• **Task**: Count the lines in the rows below that contain the word "width", and reply with the number alone.

• **Dataset**:
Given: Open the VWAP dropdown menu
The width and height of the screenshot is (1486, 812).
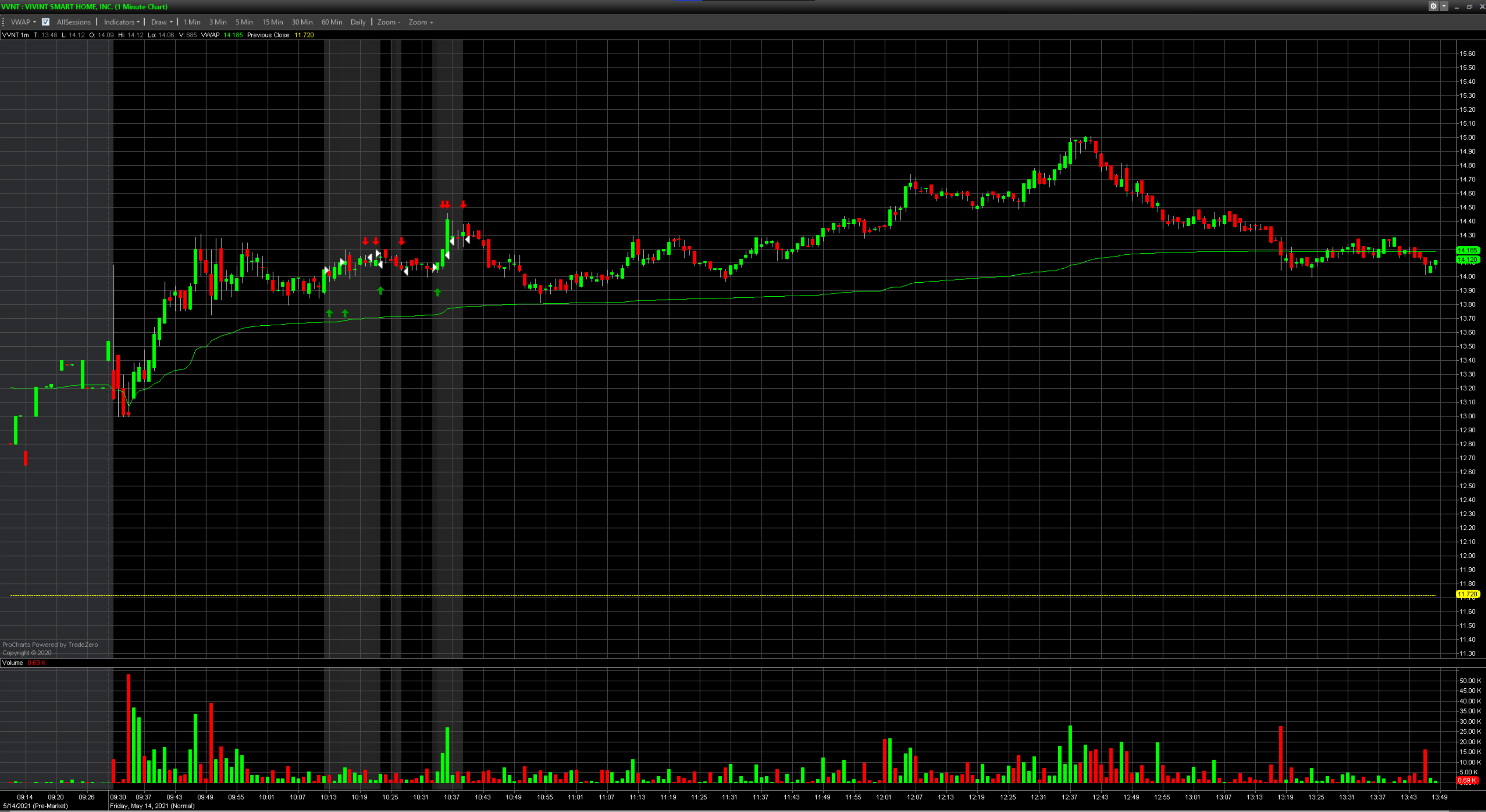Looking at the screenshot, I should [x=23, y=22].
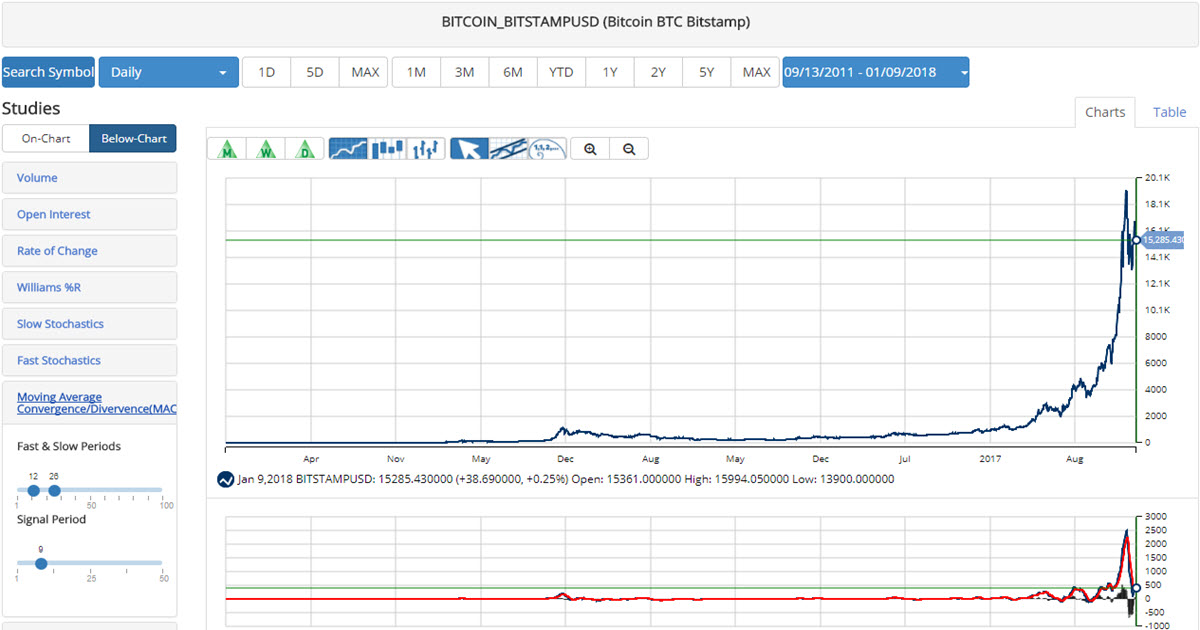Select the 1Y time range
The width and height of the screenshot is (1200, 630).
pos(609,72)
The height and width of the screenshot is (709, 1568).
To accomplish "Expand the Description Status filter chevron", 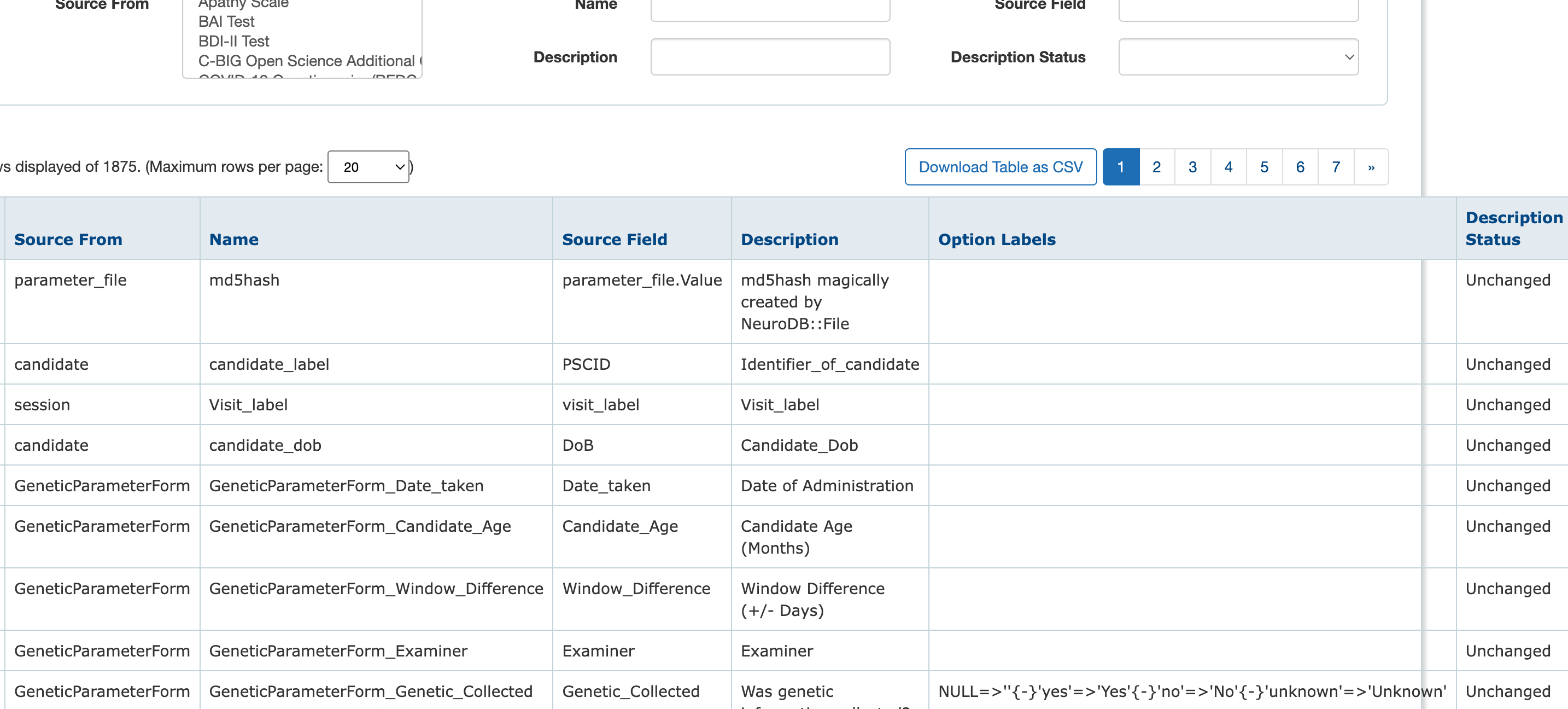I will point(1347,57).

==

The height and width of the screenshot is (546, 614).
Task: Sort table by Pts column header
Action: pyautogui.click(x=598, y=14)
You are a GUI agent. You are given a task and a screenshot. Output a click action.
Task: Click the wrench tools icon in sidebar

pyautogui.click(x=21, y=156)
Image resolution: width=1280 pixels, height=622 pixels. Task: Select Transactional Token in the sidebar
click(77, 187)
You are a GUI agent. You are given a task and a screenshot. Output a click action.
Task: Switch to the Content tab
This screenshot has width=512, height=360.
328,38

• **Written response**: 6